Kembalikan tanpa perubahan baris-baris catatan di bawah, mulai dari baris yang memuat "Expand the hamburger menu at top left" hingga akhir catatan, termasuk kedua ujungnya. Jangan sertakan gambar dalam jawaban.

##############################

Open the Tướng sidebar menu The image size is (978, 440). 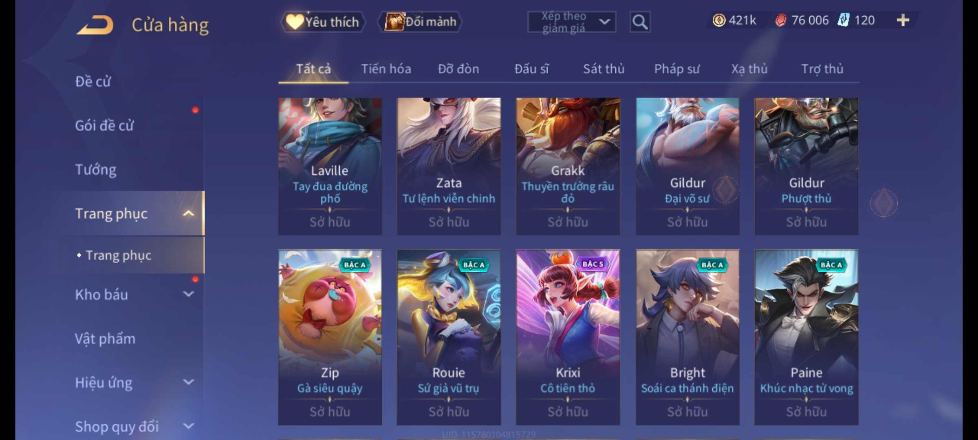pyautogui.click(x=96, y=169)
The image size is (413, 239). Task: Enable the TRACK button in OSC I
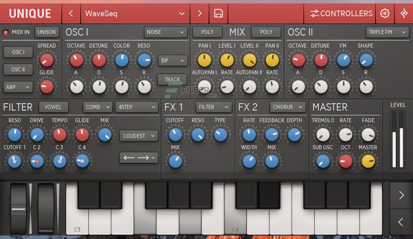coord(172,80)
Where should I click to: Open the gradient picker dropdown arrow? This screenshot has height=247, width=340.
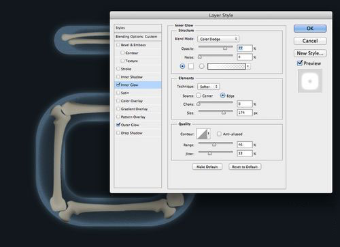click(248, 66)
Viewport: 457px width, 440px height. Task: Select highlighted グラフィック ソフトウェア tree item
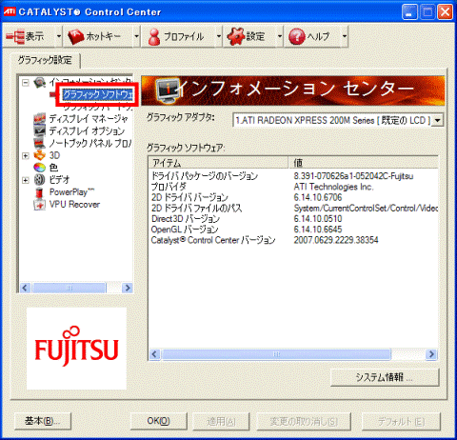pyautogui.click(x=98, y=94)
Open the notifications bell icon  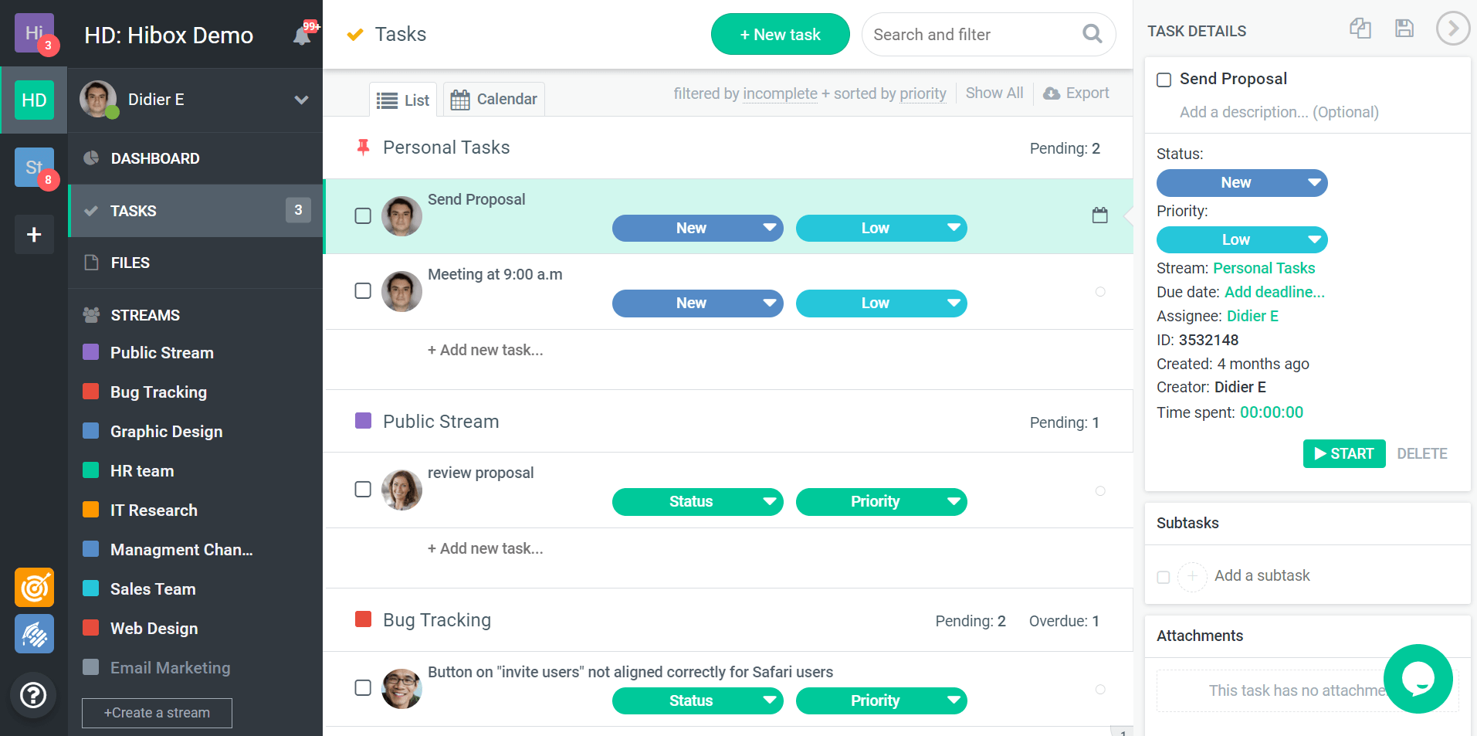coord(302,36)
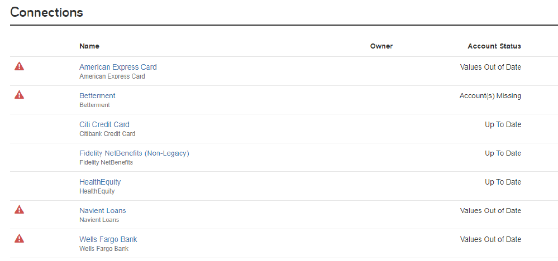Click the Citibank Credit Card subtitle text
Viewport: 558px width, 261px height.
107,134
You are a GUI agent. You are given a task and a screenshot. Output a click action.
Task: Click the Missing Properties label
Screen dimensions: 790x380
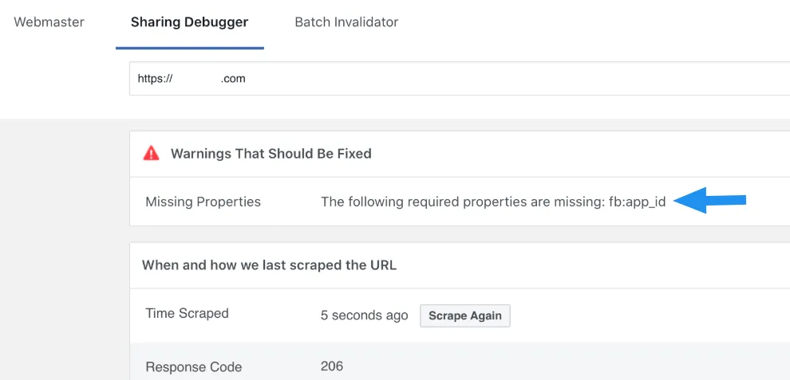pos(203,202)
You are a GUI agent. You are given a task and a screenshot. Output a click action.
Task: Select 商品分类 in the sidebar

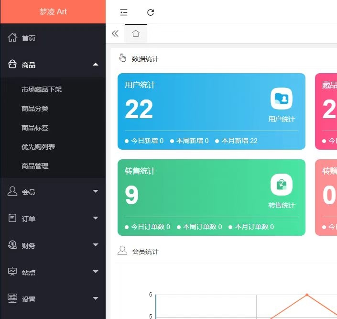(x=35, y=109)
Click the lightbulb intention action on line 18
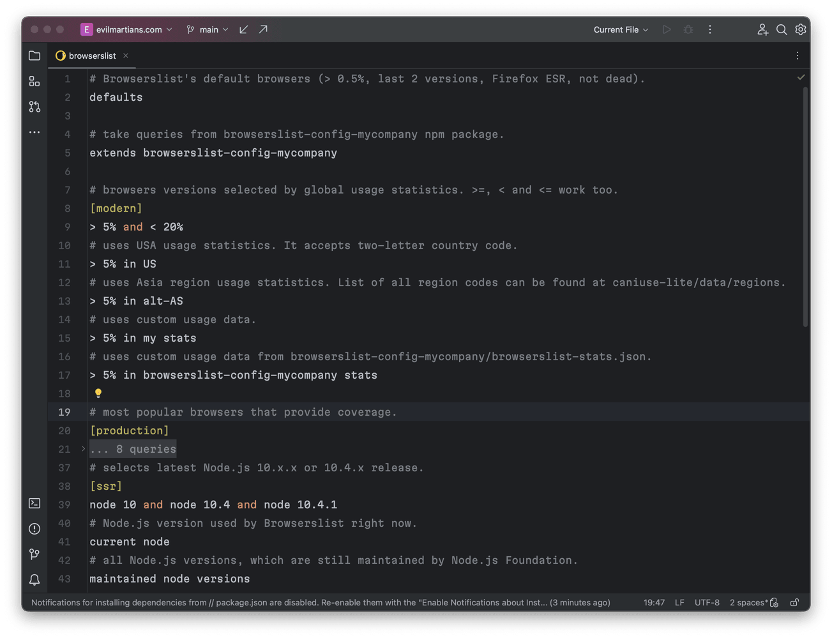Viewport: 832px width, 638px height. pyautogui.click(x=98, y=393)

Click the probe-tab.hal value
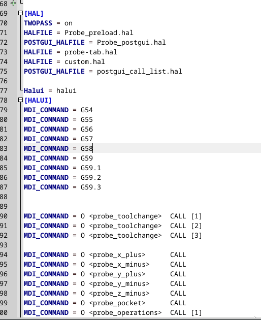pos(90,52)
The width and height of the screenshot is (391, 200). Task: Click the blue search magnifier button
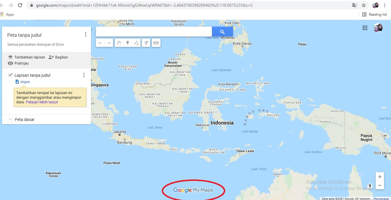[x=222, y=32]
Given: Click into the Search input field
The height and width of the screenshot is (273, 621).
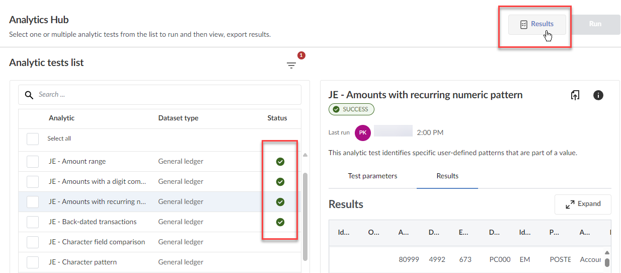Looking at the screenshot, I should tap(166, 95).
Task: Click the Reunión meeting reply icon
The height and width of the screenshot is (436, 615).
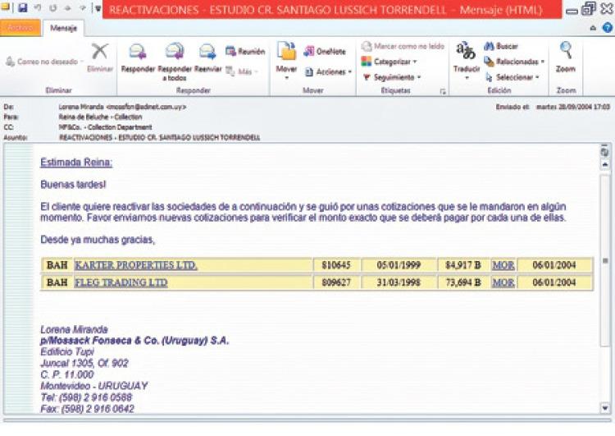Action: [x=244, y=51]
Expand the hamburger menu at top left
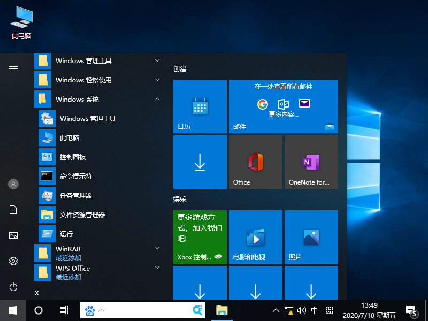This screenshot has height=321, width=428. click(x=13, y=68)
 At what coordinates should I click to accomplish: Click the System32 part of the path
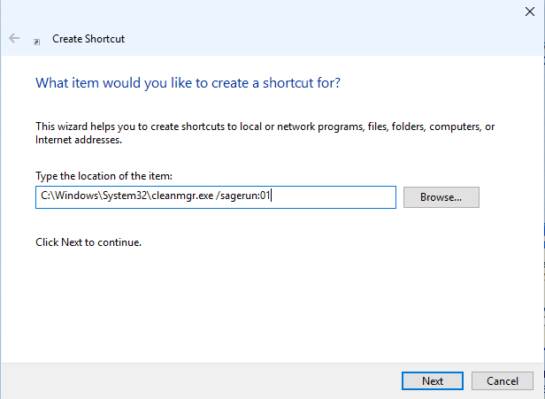[125, 196]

##############################

__Keluaran yang Benar__.
Expand the hamburger menu at top left
This screenshot has height=321, width=428. click(x=13, y=68)
 At what coordinates should I click to accomplish: Click the System32 part of the path
[125, 196]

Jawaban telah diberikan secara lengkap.